AVAILABLE RECORDS:
──────────────────────────────

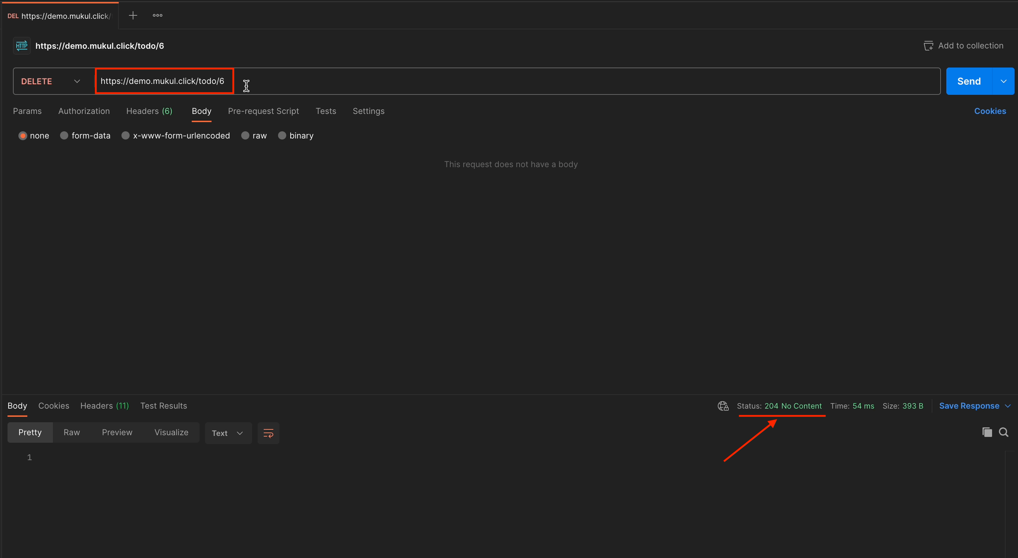Expand the Send button arrow dropdown
Viewport: 1018px width, 558px height.
pos(1003,81)
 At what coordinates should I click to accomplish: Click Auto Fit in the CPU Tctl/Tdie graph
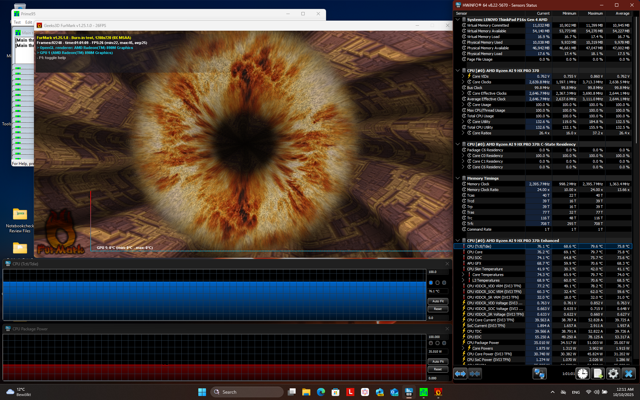coord(438,301)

──────────────────────────────

WHAT THE EXERCISE ASKS:
Word for word, output the lines from the line bearing "At what coordinates" through the end of the records above, and only those, without the pictures.

ANSWER AREA:
 At what coordinates should I click to accomplish: Click Auto Fit in the CPU Tctl/Tdie graph
coord(438,301)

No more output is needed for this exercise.